== DATASET RECORDS ==
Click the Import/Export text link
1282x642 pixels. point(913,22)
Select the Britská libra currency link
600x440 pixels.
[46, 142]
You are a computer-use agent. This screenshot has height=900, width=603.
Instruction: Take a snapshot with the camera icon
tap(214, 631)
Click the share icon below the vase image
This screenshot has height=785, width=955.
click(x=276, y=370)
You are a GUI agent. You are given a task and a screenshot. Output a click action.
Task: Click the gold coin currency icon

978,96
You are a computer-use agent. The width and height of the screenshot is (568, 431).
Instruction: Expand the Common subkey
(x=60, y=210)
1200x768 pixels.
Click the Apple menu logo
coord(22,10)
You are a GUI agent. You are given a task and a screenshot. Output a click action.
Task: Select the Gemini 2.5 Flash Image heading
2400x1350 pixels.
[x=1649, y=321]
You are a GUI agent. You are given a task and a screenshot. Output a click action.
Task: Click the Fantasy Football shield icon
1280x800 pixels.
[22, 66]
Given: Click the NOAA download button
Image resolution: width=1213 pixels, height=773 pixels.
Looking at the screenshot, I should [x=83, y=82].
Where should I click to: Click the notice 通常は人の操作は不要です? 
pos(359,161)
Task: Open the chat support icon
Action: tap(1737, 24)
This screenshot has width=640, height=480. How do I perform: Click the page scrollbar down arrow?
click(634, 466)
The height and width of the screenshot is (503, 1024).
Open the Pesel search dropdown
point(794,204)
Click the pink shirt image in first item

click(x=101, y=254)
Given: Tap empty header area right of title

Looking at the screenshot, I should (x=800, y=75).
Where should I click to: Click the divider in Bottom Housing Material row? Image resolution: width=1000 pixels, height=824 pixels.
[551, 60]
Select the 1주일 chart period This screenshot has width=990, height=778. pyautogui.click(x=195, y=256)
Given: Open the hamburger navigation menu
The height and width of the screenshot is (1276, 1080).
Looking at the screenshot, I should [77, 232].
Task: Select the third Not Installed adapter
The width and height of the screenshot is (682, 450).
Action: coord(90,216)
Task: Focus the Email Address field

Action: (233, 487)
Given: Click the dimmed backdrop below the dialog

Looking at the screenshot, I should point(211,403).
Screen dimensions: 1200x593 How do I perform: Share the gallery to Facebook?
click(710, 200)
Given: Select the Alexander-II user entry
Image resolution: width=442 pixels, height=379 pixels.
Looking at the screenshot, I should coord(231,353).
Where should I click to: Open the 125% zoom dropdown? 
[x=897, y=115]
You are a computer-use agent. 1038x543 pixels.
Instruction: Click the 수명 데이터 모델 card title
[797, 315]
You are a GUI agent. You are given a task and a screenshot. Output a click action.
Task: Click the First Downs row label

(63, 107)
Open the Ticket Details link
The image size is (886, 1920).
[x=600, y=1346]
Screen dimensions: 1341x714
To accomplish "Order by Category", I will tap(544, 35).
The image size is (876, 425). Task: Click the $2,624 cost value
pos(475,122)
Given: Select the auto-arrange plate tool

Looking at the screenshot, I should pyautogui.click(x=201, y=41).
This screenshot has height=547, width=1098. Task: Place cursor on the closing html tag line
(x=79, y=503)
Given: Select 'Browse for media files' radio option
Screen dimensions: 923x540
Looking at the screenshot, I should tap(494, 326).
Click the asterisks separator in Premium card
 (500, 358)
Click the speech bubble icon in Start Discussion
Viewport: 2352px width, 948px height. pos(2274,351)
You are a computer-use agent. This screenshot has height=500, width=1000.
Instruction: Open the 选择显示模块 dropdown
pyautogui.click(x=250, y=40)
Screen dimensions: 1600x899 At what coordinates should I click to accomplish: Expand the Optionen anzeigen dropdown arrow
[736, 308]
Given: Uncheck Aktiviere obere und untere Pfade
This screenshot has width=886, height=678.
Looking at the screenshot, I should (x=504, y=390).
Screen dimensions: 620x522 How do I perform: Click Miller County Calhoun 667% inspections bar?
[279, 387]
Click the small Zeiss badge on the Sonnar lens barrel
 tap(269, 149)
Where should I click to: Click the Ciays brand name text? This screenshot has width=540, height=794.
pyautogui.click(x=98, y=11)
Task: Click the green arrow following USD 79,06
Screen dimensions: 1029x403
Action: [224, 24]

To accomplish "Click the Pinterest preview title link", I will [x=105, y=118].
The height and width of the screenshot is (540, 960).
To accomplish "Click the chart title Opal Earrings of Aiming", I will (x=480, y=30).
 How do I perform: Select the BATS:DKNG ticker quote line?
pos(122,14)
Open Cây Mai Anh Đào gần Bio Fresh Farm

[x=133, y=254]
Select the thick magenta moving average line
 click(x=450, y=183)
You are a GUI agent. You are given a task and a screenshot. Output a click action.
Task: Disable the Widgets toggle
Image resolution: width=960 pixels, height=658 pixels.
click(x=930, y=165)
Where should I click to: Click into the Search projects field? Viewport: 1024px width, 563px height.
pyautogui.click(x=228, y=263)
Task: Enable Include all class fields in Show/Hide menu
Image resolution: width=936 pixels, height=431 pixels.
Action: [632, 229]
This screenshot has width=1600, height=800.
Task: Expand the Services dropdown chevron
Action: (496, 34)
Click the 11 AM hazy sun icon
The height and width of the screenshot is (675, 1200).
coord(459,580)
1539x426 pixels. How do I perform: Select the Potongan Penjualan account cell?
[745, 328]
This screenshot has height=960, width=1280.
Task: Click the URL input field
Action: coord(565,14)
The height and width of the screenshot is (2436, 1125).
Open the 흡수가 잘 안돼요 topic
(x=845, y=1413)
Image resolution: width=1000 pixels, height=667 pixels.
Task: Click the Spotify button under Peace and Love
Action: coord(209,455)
===
**EXERCISE BRIEF**
Using the entries above, return each line that includes the word "chart".

**ANSWER TO THE EXERCISE**
Select the 1주일 chart period This screenshot has width=990, height=778. pyautogui.click(x=195, y=256)
To accomplish "Click the chart title Opal Earrings of Aiming", I will (x=480, y=30).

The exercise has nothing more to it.